#### Task to complete:
Rescale the lines from the line with "Viewport: 593px width, 401px height." up to and including the line with "(x=297, y=129)": write each of them out again in full, requests included, but multiply every coordinate in the answers by 2.05 and round to whole numbers, with halves rounding up. Leave all other numbers as they are.

-- Start Information supplied --

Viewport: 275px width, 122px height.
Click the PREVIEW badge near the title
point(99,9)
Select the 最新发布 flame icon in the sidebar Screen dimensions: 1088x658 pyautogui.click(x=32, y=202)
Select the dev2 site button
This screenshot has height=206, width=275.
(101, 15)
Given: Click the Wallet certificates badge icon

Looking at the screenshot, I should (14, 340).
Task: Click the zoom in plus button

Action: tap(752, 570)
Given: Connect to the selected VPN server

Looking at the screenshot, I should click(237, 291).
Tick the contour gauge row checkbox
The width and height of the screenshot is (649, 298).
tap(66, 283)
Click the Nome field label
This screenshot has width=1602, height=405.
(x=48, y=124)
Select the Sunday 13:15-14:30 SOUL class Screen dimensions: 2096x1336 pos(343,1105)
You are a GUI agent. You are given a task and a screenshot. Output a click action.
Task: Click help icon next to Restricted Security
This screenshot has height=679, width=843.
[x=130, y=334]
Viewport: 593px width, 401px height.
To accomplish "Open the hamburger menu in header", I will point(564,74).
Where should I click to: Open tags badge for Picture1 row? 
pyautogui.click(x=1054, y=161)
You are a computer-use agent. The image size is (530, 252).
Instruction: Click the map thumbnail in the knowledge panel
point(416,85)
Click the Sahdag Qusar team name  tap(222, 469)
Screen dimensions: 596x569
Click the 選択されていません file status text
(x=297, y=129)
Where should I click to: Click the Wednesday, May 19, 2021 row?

-- End Information supplied --

#### Correct output:
Viewport: 593px width, 401px height.
To accomplish "Open the hamburger menu in header", I will point(1156,152).
Where should I click to: Open tags badge for Picture1 row? 
pyautogui.click(x=2161, y=330)
You are a computer-use agent. The image size is (530, 252).
Instruction: Click the map thumbnail in the knowledge panel
point(853,174)
Click the Sahdag Qusar team name  tap(455, 961)
Screen dimensions: 596x569
Click the 選択されていません file status text
(x=609, y=264)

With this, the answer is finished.